Task: Locate the line containing "Onze Stad (417, 107)" in the entries below, then retype it and every later line exactly, leaving out pictures.

Segment Start: Material supplied

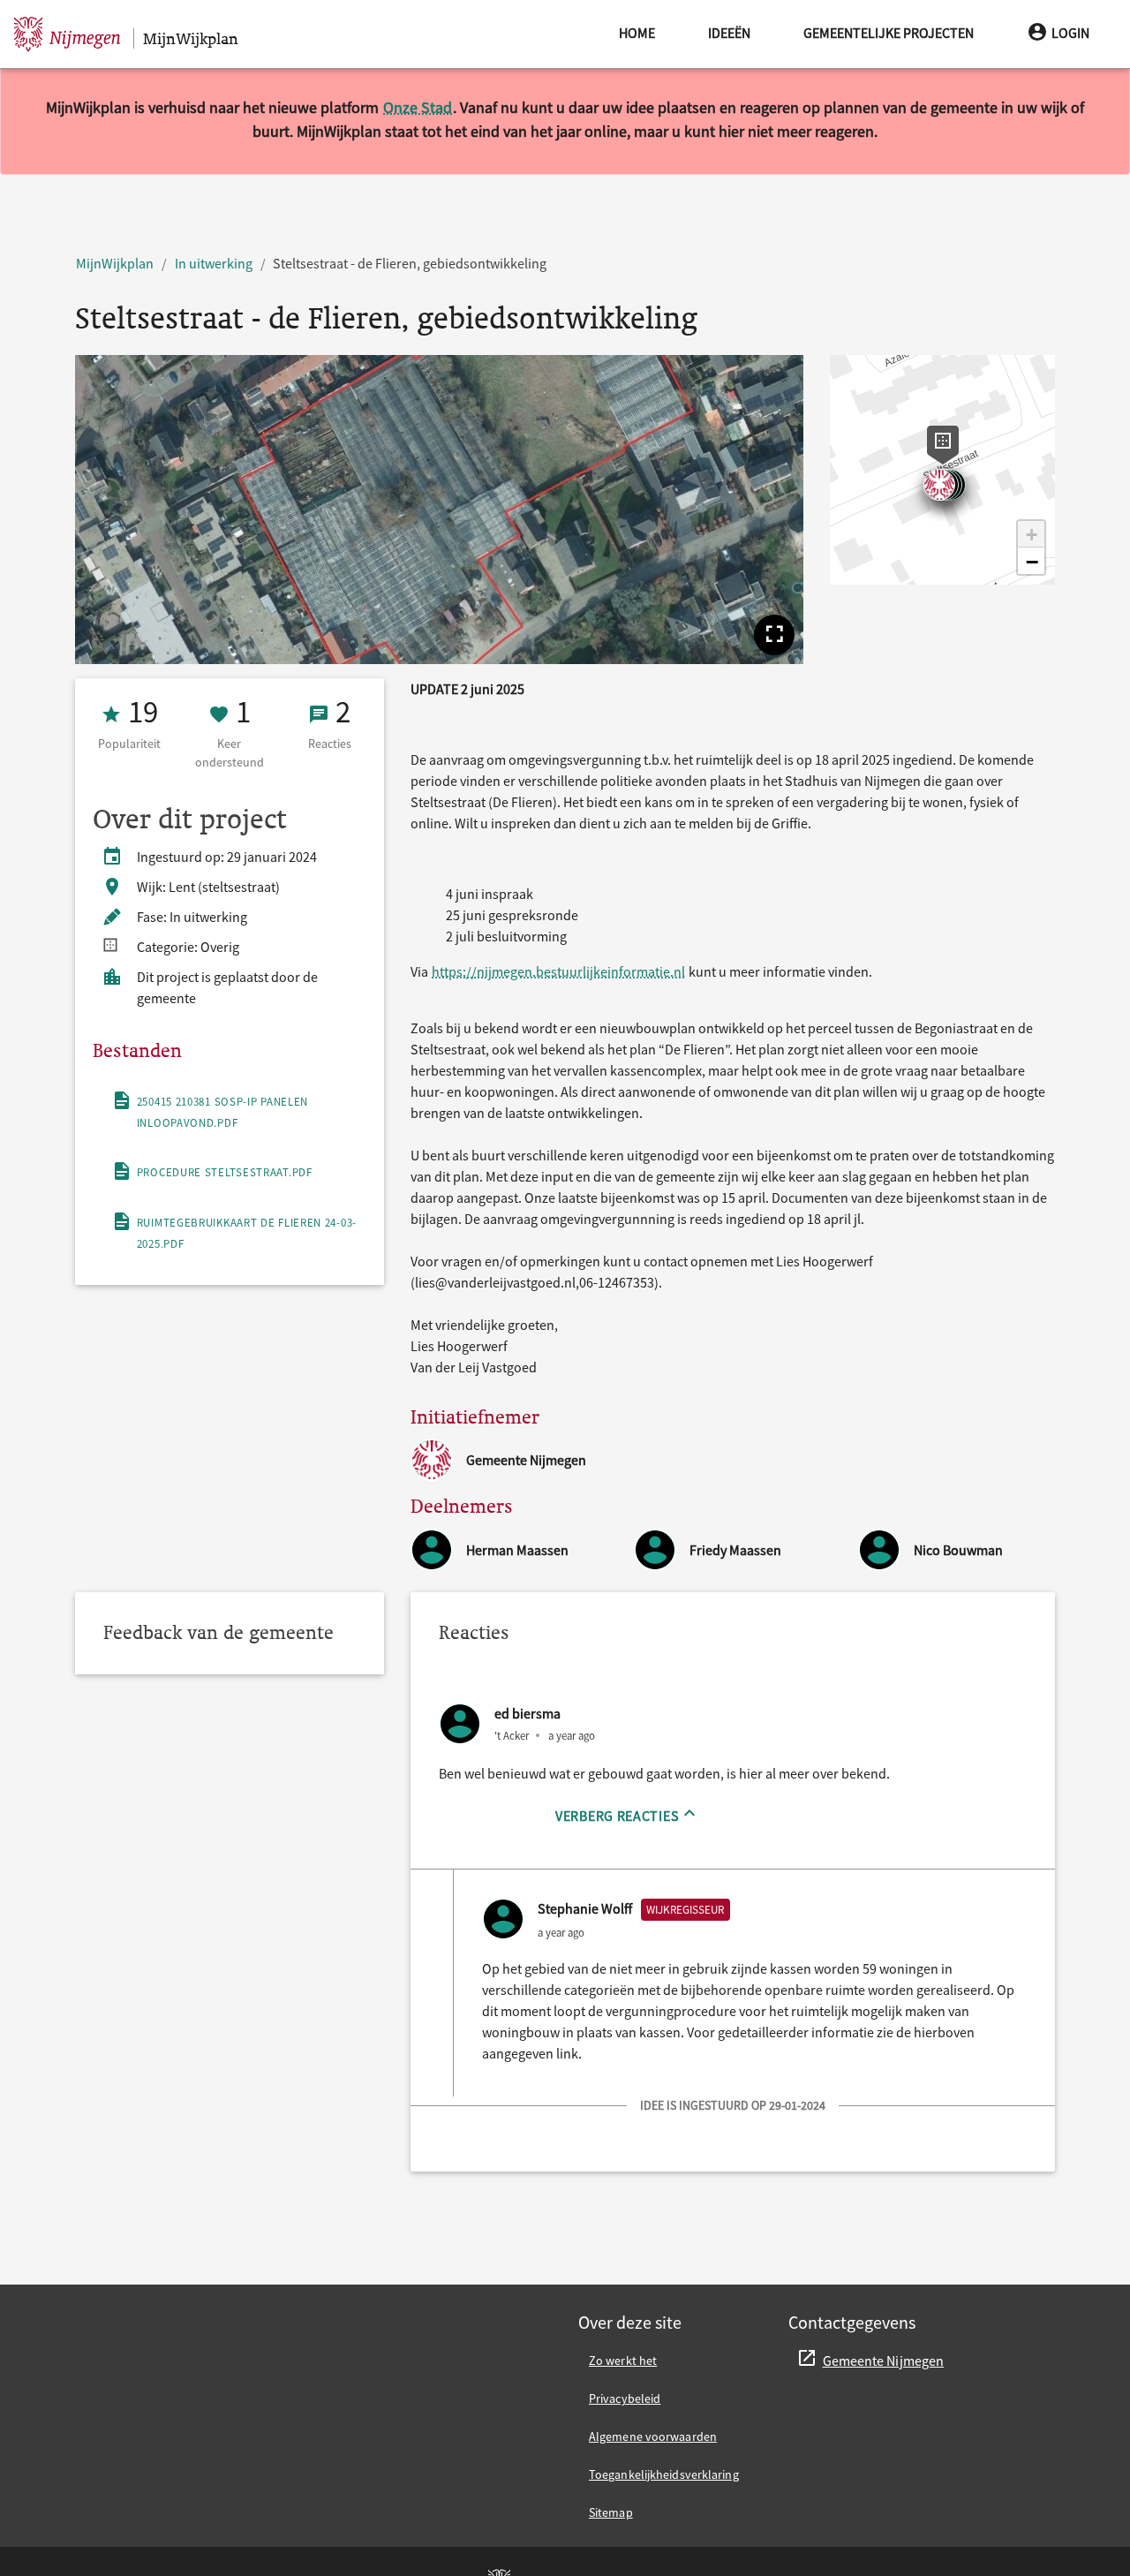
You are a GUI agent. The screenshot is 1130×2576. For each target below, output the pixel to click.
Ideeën (729, 33)
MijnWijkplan (115, 263)
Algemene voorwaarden (653, 2436)
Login (1070, 33)
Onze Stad (417, 107)
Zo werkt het (623, 2360)
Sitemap (611, 2512)
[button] (774, 635)
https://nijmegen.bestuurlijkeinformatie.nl (558, 971)
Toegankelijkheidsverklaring (664, 2474)
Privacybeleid (624, 2398)
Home (637, 33)
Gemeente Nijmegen (884, 2360)
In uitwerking (213, 263)
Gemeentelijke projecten (888, 33)
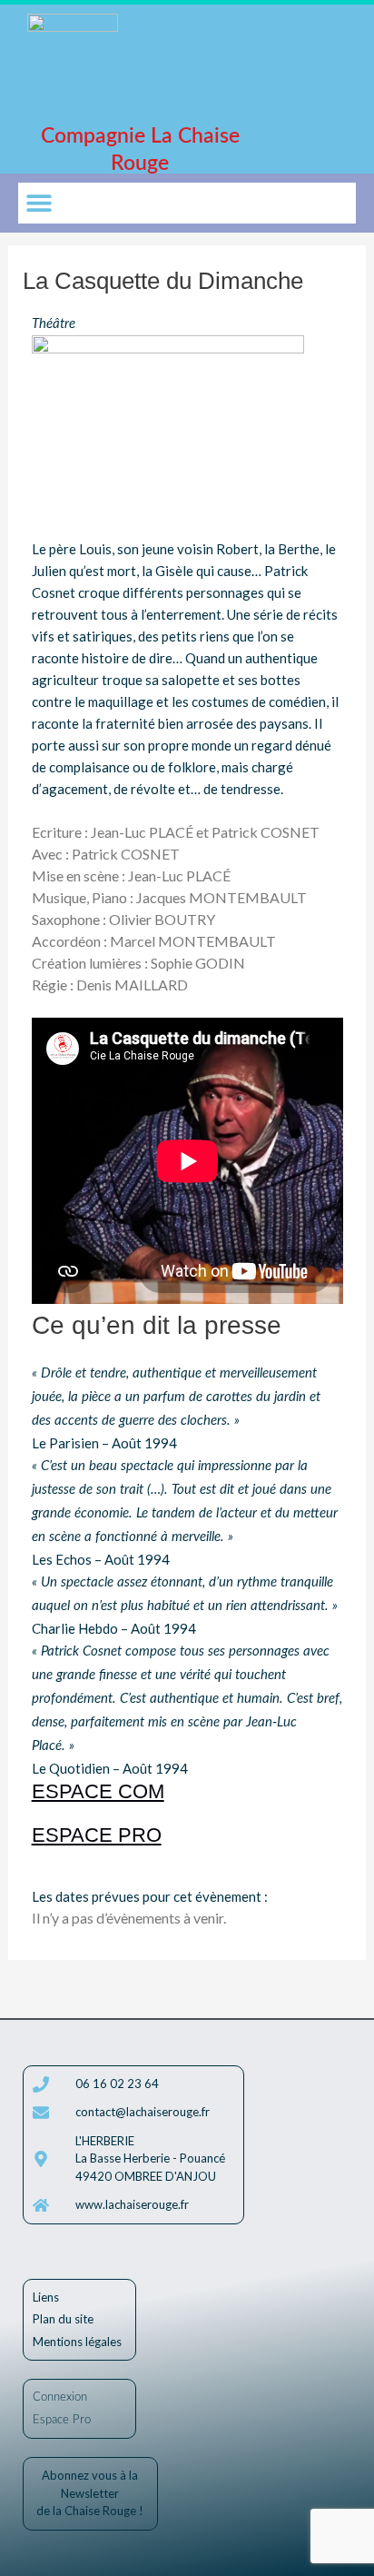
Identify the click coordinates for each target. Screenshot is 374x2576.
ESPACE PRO (97, 1835)
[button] (38, 203)
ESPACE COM (98, 1791)
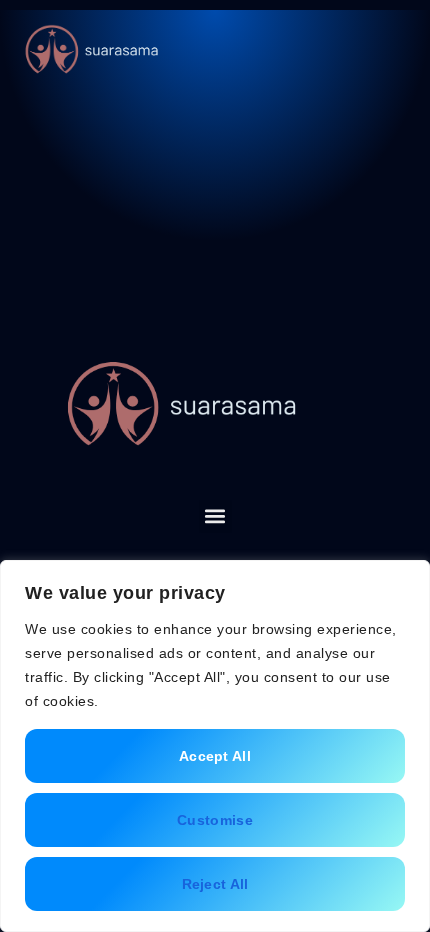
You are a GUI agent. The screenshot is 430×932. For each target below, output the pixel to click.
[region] (215, 746)
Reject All (215, 884)
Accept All (215, 756)
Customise (215, 820)
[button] (390, 50)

Segment End: Material supplied

Solution:
Onze Stad (417, 107)
Zo werkt het (623, 2360)
Sitemap (611, 2512)
[button] (774, 635)
https://nijmegen.bestuurlijkeinformatie.nl (558, 971)
Toegankelijkheidsverklaring (664, 2474)
Privacybeleid (624, 2398)
Home (637, 33)
Gemeente Nijmegen (884, 2360)
In uitwerking (213, 263)
Gemeentelijke projecten (888, 33)
Identify the click coordinates for each target. Screenshot is 374x2576.
ESPACE PRO (97, 1835)
[button] (38, 203)
ESPACE COM (98, 1791)
You are a GUI agent. The screenshot is 430×932. For each target below, output the pixel to click.
[region] (215, 746)
Reject All (215, 884)
Accept All (215, 756)
Customise (215, 820)
[button] (390, 50)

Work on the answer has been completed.